Give back all the data exactly, line by line.

************

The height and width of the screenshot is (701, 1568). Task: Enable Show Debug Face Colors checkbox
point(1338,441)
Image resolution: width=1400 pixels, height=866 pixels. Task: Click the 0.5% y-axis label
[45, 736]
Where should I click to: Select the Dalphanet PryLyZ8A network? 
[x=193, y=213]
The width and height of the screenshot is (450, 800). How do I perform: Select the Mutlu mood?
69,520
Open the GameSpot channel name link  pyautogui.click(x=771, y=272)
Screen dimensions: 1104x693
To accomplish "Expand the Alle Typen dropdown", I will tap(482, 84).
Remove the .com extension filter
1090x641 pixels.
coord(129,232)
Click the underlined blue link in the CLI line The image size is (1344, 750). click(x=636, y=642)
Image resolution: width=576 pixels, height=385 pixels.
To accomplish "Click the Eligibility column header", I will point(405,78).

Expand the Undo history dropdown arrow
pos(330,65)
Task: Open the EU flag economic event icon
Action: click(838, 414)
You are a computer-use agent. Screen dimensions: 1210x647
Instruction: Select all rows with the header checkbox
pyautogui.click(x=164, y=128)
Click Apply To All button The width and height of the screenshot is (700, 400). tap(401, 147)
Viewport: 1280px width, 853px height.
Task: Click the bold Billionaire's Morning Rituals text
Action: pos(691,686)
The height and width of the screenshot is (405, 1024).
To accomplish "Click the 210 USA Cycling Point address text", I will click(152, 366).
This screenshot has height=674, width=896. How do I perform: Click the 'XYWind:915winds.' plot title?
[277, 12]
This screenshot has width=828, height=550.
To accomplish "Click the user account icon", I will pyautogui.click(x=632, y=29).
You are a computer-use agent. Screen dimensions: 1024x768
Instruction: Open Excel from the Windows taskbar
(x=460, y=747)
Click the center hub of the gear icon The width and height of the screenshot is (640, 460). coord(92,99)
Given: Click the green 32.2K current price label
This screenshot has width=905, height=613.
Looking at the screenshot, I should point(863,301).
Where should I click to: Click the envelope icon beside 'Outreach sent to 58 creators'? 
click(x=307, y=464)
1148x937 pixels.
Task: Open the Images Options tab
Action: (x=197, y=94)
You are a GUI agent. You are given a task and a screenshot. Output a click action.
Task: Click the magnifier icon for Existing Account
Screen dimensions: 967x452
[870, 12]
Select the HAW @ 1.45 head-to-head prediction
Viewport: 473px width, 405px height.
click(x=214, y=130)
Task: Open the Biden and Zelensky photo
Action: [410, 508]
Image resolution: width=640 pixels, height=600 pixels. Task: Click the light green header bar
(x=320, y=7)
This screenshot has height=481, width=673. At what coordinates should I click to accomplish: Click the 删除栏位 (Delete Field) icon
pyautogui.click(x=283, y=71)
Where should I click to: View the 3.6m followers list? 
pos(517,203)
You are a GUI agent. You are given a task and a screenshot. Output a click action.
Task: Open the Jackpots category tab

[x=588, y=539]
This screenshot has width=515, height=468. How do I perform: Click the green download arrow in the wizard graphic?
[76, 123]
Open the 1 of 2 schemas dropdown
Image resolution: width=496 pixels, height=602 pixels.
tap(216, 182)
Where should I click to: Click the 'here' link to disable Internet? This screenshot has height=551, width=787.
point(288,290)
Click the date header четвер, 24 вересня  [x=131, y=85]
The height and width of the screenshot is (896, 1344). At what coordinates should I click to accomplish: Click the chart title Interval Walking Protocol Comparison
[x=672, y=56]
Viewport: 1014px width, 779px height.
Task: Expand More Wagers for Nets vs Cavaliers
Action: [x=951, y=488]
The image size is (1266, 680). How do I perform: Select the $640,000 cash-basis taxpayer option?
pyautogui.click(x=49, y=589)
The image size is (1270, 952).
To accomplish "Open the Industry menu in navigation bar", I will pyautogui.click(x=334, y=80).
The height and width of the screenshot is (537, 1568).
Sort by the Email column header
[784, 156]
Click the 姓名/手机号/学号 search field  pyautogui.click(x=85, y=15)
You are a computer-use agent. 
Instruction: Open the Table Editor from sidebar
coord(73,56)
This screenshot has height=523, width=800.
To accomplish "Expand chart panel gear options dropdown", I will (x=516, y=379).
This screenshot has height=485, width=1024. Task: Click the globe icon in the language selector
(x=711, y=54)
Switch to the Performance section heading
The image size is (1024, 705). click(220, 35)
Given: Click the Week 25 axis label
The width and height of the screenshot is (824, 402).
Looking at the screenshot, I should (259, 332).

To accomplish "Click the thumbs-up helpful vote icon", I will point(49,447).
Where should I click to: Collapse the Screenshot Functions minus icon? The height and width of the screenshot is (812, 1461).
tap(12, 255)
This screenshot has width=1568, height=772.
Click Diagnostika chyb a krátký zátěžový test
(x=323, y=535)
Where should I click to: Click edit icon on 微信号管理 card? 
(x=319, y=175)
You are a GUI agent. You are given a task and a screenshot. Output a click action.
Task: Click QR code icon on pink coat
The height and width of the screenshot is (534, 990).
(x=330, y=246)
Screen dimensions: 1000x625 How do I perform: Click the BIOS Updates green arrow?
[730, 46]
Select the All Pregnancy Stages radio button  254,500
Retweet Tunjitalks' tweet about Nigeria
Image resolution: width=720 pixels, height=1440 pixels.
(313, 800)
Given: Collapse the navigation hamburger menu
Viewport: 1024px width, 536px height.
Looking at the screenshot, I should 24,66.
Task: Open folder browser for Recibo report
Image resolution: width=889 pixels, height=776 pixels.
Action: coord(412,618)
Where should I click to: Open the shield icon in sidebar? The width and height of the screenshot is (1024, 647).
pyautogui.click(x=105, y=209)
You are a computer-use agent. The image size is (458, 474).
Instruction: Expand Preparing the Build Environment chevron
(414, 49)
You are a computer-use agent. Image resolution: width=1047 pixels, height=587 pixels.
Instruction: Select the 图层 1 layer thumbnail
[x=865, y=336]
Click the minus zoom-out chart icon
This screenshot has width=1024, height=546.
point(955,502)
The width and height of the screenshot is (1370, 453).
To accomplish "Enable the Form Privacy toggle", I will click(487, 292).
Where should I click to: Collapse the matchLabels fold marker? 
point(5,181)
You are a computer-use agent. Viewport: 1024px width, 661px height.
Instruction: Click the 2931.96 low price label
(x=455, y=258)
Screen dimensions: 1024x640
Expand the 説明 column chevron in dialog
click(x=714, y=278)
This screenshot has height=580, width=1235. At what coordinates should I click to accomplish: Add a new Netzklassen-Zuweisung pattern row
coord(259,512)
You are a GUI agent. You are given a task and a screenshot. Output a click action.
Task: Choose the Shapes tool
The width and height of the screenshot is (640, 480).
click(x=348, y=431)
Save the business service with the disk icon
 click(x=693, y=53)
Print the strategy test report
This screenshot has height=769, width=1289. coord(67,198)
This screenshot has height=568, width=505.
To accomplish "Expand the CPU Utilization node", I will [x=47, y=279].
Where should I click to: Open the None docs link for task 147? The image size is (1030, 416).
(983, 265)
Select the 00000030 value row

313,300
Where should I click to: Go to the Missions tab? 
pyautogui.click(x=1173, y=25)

************

Exercise output:
The height and width of the screenshot is (701, 1568). Task: Enable Show Debug Face Colors checkbox
point(1338,441)
Image resolution: width=1400 pixels, height=866 pixels. Task: Click the 0.5% y-axis label
[45, 736]
Where should I click to: Select the Dalphanet PryLyZ8A network? 
[x=193, y=213]
The width and height of the screenshot is (450, 800). How do I perform: Select the Mutlu mood?
69,520
Open the GameSpot channel name link  pyautogui.click(x=771, y=272)
Screen dimensions: 1104x693
To accomplish "Expand the Alle Typen dropdown", I will tap(482, 84).
Remove the .com extension filter
1090x641 pixels.
coord(129,232)
Click the underlined blue link in the CLI line The image size is (1344, 750). click(x=636, y=642)
Image resolution: width=576 pixels, height=385 pixels.
To accomplish "Click the Eligibility column header", I will point(405,78).

Expand the Undo history dropdown arrow
pos(330,65)
Task: Open the EU flag economic event icon
Action: click(838, 414)
You are a computer-use agent. Screen dimensions: 1210x647
Instruction: Select all rows with the header checkbox
pyautogui.click(x=164, y=128)
Click Apply To All button The width and height of the screenshot is (700, 400). tap(401, 147)
Viewport: 1280px width, 853px height.
Task: Click the bold Billionaire's Morning Rituals text
Action: pos(691,686)
The height and width of the screenshot is (405, 1024).
To accomplish "Click the 210 USA Cycling Point address text", I will click(152, 366).
This screenshot has height=674, width=896. How do I perform: Click the 'XYWind:915winds.' plot title?
[277, 12]
This screenshot has width=828, height=550.
To accomplish "Click the user account icon", I will pyautogui.click(x=632, y=29).
You are a computer-use agent. Screen dimensions: 1024x768
Instruction: Open Excel from the Windows taskbar
(x=460, y=747)
Click the center hub of the gear icon The width and height of the screenshot is (640, 460). coord(92,99)
Given: Click the green 32.2K current price label
This screenshot has width=905, height=613.
Looking at the screenshot, I should point(863,301).
Where should I click to: Click the envelope icon beside 'Outreach sent to 58 creators'? 
click(x=307, y=464)
1148x937 pixels.
Task: Open the Images Options tab
Action: (x=197, y=94)
You are a GUI agent. You are given a task and a screenshot. Output a click action.
Task: Click the magnifier icon for Existing Account
Screen dimensions: 967x452
[870, 12]
Select the HAW @ 1.45 head-to-head prediction
Viewport: 473px width, 405px height.
click(x=214, y=130)
Task: Open the Biden and Zelensky photo
Action: [410, 508]
Image resolution: width=640 pixels, height=600 pixels. Task: Click the light green header bar
(x=320, y=7)
This screenshot has height=481, width=673. At what coordinates should I click to accomplish: Click the 删除栏位 (Delete Field) icon
pyautogui.click(x=283, y=71)
Where should I click to: View the 3.6m followers list? 
pos(517,203)
You are a GUI agent. You are given a task and a screenshot. Output a click action.
Task: Open the Jackpots category tab

[x=588, y=539]
This screenshot has width=515, height=468. How do I perform: Click the green download arrow in the wizard graphic?
[76, 123]
Open the 1 of 2 schemas dropdown
Image resolution: width=496 pixels, height=602 pixels.
tap(216, 182)
Where should I click to: Click the 'here' link to disable Internet? This screenshot has height=551, width=787.
point(288,290)
Click the date header четвер, 24 вересня  [x=131, y=85]
The height and width of the screenshot is (896, 1344). At what coordinates should I click to accomplish: Click the chart title Interval Walking Protocol Comparison
[x=672, y=56]
Viewport: 1014px width, 779px height.
Task: Expand More Wagers for Nets vs Cavaliers
Action: [x=951, y=488]
The image size is (1266, 680). How do I perform: Select the $640,000 cash-basis taxpayer option?
pyautogui.click(x=49, y=589)
The image size is (1270, 952).
To accomplish "Open the Industry menu in navigation bar", I will pyautogui.click(x=334, y=80).
The height and width of the screenshot is (537, 1568).
Sort by the Email column header
[784, 156]
Click the 姓名/手机号/学号 search field  pyautogui.click(x=85, y=15)
You are a computer-use agent. 
Instruction: Open the Table Editor from sidebar
coord(73,56)
This screenshot has height=523, width=800.
To accomplish "Expand chart panel gear options dropdown", I will (x=516, y=379).
This screenshot has height=485, width=1024. Task: Click the globe icon in the language selector
(x=711, y=54)
Switch to the Performance section heading
The image size is (1024, 705). click(220, 35)
Given: Click the Week 25 axis label
The width and height of the screenshot is (824, 402).
Looking at the screenshot, I should (259, 332).

To accomplish "Click the thumbs-up helpful vote icon", I will point(49,447).
Where should I click to: Collapse the Screenshot Functions minus icon? The height and width of the screenshot is (812, 1461).
tap(12, 255)
This screenshot has width=1568, height=772.
Click Diagnostika chyb a krátký zátěžový test
(x=323, y=535)
Where should I click to: Click edit icon on 微信号管理 card? 
(x=319, y=175)
You are a GUI agent. You are given a task and a screenshot. Output a click action.
Task: Click QR code icon on pink coat
The height and width of the screenshot is (534, 990).
(x=330, y=246)
Screen dimensions: 1000x625 How do I perform: Click the BIOS Updates green arrow?
[730, 46]
Select the All Pregnancy Stages radio button  254,500
Retweet Tunjitalks' tweet about Nigeria
Image resolution: width=720 pixels, height=1440 pixels.
(313, 800)
Given: Collapse the navigation hamburger menu
Viewport: 1024px width, 536px height.
Looking at the screenshot, I should 24,66.
Task: Open folder browser for Recibo report
Image resolution: width=889 pixels, height=776 pixels.
Action: coord(412,618)
Where should I click to: Open the shield icon in sidebar? The width and height of the screenshot is (1024, 647).
pyautogui.click(x=105, y=209)
You are a computer-use agent. The image size is (458, 474).
Instruction: Expand Preparing the Build Environment chevron
(414, 49)
You are a computer-use agent. Image resolution: width=1047 pixels, height=587 pixels.
Instruction: Select the 图层 1 layer thumbnail
[x=865, y=336]
Click the minus zoom-out chart icon
This screenshot has width=1024, height=546.
point(955,502)
The width and height of the screenshot is (1370, 453).
To accomplish "Enable the Form Privacy toggle", I will click(487, 292).
Where should I click to: Collapse the matchLabels fold marker? 
point(5,181)
You are a computer-use agent. Viewport: 1024px width, 661px height.
Instruction: Click the 2931.96 low price label
(x=455, y=258)
Screen dimensions: 1024x640
Expand the 説明 column chevron in dialog
click(x=714, y=278)
This screenshot has height=580, width=1235. At what coordinates should I click to accomplish: Add a new Netzklassen-Zuweisung pattern row
coord(259,512)
You are a GUI agent. You are given a task and a screenshot. Output a click action.
Task: Choose the Shapes tool
The width and height of the screenshot is (640, 480).
click(x=348, y=431)
Save the business service with the disk icon
 click(x=693, y=53)
Print the strategy test report
This screenshot has height=769, width=1289. coord(67,198)
This screenshot has height=568, width=505.
To accomplish "Expand the CPU Utilization node", I will [x=47, y=279].
Where should I click to: Open the None docs link for task 147? The image size is (1030, 416).
(983, 265)
Select the 00000030 value row

313,300
Where should I click to: Go to the Missions tab? 
pyautogui.click(x=1173, y=25)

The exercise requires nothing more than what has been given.